Quello che sfugge a molti ambientalisti è che impossibile spostare tutto il traffico privato sui mezzi pubblici, che così finirebbero con il collassare. Già oggi fanno fatica a servire i milioni di pendolari e immaginare che possano sopportare altre decine di migliaia di persone al giorno è pura utopia. Tra l’altro, non si capisce perché su alcune tratte di Trenord siano state eliminate le corse che partivano verso mezzanotte e che permettevano di poter cenare in città e poi tornare in provincia senza eccessivi patimenti. Forse per ridurre il numero delle auto?
I consiglieri “ribelli” hanno fatto notare che l’aumento delle auto ibride o elettriche che possano entrare senza il pagamento del pedaggio non va nella direzione della riduzione del traffico veicolare che parrebbe rimanere costante o aumentare leggermente.

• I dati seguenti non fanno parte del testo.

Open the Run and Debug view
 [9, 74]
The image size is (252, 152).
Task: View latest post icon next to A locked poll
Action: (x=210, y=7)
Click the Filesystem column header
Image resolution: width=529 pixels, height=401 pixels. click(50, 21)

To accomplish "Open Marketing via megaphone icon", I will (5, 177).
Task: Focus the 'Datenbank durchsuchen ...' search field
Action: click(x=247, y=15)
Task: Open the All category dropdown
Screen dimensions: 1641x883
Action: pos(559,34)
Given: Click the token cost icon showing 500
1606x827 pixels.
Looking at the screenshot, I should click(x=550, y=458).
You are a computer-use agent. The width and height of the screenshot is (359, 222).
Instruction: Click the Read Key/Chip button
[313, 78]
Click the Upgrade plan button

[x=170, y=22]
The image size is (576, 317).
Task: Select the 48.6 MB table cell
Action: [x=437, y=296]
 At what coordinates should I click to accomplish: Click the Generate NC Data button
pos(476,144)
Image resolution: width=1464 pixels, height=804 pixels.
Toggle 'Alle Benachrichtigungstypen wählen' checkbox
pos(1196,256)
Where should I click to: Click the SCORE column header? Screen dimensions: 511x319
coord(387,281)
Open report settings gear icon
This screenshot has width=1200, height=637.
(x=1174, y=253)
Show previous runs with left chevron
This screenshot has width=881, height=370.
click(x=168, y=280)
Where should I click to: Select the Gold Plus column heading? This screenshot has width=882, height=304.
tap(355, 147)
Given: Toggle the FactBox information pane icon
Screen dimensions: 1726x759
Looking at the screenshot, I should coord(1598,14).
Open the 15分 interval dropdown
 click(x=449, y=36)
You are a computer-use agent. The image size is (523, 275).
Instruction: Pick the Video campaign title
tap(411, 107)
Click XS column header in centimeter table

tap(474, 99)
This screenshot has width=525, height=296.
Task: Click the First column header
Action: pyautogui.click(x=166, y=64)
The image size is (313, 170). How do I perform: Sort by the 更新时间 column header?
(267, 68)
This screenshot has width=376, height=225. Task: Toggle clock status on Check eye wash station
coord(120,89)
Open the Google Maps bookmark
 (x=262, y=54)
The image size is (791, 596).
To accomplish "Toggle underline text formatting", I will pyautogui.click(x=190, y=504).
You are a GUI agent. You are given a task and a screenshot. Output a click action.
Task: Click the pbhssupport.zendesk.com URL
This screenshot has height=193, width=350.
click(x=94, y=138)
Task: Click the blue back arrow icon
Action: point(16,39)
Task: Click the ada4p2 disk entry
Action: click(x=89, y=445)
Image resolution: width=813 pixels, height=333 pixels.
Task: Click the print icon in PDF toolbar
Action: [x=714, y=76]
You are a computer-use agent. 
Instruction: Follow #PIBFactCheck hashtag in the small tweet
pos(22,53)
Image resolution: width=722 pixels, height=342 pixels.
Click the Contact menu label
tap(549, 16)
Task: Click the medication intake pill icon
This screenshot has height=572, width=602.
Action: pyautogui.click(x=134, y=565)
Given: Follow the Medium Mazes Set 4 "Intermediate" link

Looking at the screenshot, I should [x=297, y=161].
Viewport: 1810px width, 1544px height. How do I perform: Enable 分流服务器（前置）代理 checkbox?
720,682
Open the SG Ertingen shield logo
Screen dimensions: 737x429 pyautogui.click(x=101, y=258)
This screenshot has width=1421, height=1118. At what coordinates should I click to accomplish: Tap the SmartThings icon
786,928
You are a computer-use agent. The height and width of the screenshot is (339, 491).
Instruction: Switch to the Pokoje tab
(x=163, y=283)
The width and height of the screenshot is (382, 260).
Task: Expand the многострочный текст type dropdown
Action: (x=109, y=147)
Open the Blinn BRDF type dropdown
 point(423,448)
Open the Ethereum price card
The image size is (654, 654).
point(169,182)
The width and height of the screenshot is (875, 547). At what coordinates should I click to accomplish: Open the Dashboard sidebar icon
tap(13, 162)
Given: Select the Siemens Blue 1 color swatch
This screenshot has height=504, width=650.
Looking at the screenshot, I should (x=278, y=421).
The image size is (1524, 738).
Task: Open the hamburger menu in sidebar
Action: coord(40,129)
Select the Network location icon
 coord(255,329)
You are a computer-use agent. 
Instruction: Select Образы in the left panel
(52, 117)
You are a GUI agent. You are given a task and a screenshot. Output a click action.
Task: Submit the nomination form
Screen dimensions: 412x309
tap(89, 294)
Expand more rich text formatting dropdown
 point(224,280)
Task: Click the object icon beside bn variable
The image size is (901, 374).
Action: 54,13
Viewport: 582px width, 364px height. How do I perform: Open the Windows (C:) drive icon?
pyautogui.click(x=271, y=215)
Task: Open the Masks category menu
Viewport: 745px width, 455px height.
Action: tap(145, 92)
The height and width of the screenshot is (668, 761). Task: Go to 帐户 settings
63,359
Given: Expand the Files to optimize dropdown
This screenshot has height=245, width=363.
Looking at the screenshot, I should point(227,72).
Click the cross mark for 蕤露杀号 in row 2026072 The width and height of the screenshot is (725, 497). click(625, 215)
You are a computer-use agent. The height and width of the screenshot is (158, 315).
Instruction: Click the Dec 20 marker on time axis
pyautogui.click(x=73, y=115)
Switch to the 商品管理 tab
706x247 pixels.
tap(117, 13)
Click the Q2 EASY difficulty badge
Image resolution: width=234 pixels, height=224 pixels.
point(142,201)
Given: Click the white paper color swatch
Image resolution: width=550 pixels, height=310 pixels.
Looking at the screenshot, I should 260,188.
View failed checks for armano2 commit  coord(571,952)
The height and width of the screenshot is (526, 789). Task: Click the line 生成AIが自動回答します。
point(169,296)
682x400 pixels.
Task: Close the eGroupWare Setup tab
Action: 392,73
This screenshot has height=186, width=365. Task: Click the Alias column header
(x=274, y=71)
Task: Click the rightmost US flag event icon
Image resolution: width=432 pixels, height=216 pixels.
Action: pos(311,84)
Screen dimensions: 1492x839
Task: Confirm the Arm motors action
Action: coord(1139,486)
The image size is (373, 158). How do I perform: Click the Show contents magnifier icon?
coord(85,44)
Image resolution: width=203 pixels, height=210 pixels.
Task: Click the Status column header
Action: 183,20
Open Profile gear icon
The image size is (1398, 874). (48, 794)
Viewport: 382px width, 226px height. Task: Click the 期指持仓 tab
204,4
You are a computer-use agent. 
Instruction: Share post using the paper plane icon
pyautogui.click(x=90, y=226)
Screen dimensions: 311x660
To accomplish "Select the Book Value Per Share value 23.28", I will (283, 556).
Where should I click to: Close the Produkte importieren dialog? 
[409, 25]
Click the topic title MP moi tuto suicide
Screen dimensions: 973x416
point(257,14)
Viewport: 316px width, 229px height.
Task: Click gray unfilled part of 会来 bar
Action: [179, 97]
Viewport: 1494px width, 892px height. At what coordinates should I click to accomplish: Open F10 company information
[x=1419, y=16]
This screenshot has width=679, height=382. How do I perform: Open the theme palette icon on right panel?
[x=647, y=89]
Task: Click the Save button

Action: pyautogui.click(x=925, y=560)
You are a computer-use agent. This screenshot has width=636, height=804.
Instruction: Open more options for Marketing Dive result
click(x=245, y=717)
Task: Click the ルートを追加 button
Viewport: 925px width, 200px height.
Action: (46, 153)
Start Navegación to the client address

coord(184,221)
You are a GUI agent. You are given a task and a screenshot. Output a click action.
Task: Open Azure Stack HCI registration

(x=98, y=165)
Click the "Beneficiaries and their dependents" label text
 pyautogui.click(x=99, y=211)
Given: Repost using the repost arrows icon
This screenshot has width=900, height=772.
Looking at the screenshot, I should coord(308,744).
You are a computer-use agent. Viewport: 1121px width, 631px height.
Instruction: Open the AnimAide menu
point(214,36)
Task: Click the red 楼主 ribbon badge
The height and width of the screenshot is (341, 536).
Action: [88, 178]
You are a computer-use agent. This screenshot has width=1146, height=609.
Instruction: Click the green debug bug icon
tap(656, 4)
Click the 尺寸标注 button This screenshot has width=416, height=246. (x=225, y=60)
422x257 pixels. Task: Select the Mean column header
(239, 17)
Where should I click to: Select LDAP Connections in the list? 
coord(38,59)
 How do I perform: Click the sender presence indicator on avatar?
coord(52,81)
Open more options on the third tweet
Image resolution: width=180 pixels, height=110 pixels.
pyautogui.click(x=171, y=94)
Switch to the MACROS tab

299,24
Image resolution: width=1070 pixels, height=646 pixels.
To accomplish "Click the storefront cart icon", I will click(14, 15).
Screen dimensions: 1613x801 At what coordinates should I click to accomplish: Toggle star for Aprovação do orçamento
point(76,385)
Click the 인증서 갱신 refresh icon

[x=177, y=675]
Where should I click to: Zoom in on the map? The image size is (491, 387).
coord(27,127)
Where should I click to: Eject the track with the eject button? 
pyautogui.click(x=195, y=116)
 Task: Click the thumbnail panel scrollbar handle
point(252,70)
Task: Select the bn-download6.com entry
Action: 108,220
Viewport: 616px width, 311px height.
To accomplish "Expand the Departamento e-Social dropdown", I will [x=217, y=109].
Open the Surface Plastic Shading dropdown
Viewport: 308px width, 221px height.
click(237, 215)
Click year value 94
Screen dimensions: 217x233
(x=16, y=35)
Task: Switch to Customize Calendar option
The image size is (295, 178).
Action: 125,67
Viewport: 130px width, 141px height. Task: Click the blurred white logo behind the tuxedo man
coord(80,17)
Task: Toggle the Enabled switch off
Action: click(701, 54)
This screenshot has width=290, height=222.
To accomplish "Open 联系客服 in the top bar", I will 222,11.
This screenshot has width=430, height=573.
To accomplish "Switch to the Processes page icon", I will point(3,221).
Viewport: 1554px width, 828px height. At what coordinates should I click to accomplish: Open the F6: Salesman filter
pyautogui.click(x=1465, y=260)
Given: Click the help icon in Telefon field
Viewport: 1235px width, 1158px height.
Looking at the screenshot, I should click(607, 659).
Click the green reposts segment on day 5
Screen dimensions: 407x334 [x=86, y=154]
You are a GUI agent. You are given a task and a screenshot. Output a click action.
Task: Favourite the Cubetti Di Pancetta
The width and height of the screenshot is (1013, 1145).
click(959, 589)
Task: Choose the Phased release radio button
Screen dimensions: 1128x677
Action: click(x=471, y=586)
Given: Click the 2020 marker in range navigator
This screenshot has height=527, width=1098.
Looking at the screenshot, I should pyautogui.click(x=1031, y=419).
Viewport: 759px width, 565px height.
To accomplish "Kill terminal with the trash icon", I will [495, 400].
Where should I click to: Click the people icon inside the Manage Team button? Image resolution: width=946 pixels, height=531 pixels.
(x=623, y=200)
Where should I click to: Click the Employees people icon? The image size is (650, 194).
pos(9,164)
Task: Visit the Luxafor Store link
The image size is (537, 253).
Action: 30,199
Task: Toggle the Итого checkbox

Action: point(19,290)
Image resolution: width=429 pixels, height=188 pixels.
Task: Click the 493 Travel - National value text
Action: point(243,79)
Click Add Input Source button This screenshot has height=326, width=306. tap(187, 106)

Questa considerazione mette bene in luce che per certi ambientalisti il problema non è tanto l’inquinamento, quanto l’auto in sé, quali simbolo di libertà. I mezzi pubblici, per quanto utili e comodi per i pendolari, non possono certo assurgere a simbolo di libertà, vincolati come sono a percorsi e orari fissi. L’auto permette di arrivare in posti dove i mezzi pubblici non arrivano, negli orari che più aggradano e permettono anche una mobilità sociale consentendo a chi abita in provincia di poter accedere alle possibilità della città. Molti vorrebbero trasformare le città in una sorta di fortini, quasi dei luoghi privati inaccessibili a chi viene da fuori, snaturando però così l’anima stessa della città che è tale perché ha un interscambio costante in entrata ed in uscita con il resto del territorio.
Premesso che oggi ogni comunità umana piccola o grande scambia con l’esterno, la città nasce perché esiste un flusso di persone e merci in entrata ed in uscita e non può essere pensata come una comunità autosufficiente come si può immaginare un villaggio sperduto medievale che comunque un po’ di scambi li aveva.
Stante il flop del provvedimento, sembra che l’unico motivo per cui resta in piedi questa giostra è per rimpinguare le casse comunali.